Interleukin-6 (IL-6), a pro-inflammatory cytokine, may play several roles in the pathogenesis of SSc, including promoting the differentiation of B-cells to immunoglobulin-secreting plasma cells, the differentiation of T-cells towards a Th17 phenotype, and the transformation of fibroblasts to myofibroblasts [63]. The efficacy and safety of an anti-IL-6 monoclonal antibody, tocilizumab, in patients with SSc have been investigated in two trials. In the Phase II faSScinate trial in patients with progressive SSc (N = 87), there was no significant difference between tocilizumab and placebo in the primary endpoint of change in mRSS at week 24 but exploratory analyses suggested that tocilizumab may be associated with clinically relevant improvements in lung function [64]. In the Phase III focuSSced trial in 210 patients with SSc, the primary endpoint of change in mRSS at week 48 was not met. In exploratory analyses, the mean change from baseline in FVC at week 48 was − 0.4% predicted in the tocilizumab group versus − 4.6% predicted in the placebo group and the proportion of patients with a decline in FVC of > 10% predicted at week 48 was 5.4% with tocilizumab and 16.5% with placebo [65].

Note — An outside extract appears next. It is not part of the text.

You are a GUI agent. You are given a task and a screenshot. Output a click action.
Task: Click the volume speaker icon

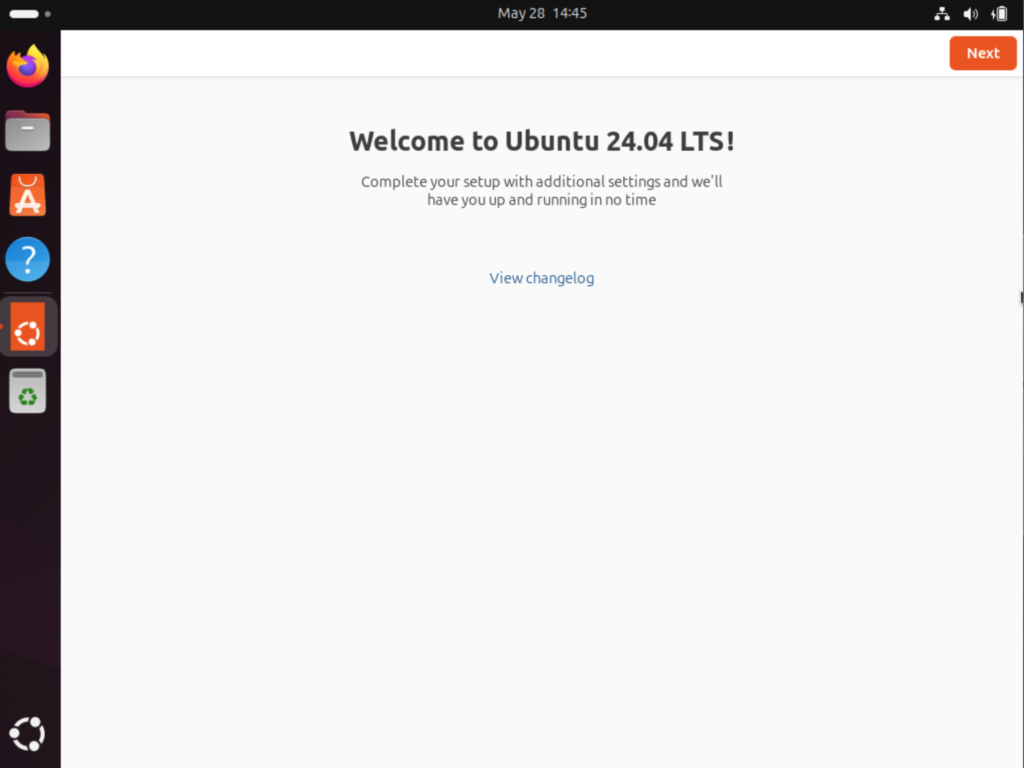click(970, 14)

Several other compounds, with a variety of mechanisms of action, are being investigated as potential therapies for SSc-ILD in Phase II/III clinical trials [Table 1].

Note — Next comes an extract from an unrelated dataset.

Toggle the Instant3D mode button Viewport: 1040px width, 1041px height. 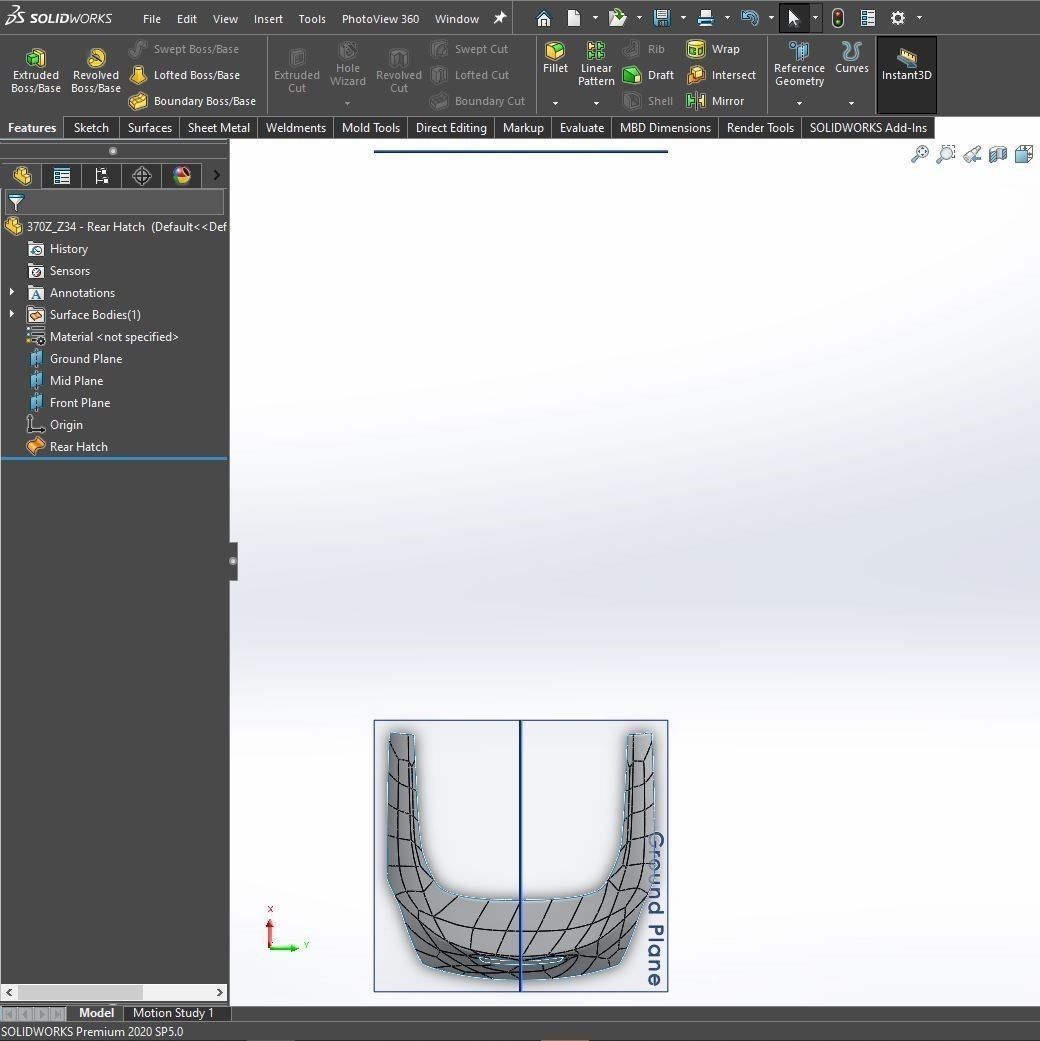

Table 1 Ongoing and recently completed Phase II/III randomized controlled trials of potential treatments for SSc-ILD listed on ClinicalTrials.gov

Conclusions

ILD is a common manifestation of SSc that is associated with early mortality. After diagnosis, all patients with SSc can benefit from an HRCT scan of the chest, PFTs, and assessment of respiratory symptoms. As the development or progression of ILD can occur at any time, patients should be monitored regularly, particularly in the first few years after diagnosis. Treatment should be considered when the disease is clinically significant, particularly when there is evidence of progression based on a decline in lung function, progression of fibrosis on HRCT, or worsening of respiratory symptoms. Currently treatment of SSc-ILD focuses on immunosuppressant therapies, particularly CYC and MMF. A number of new therapies with differing mechanisms of action are under active investigation.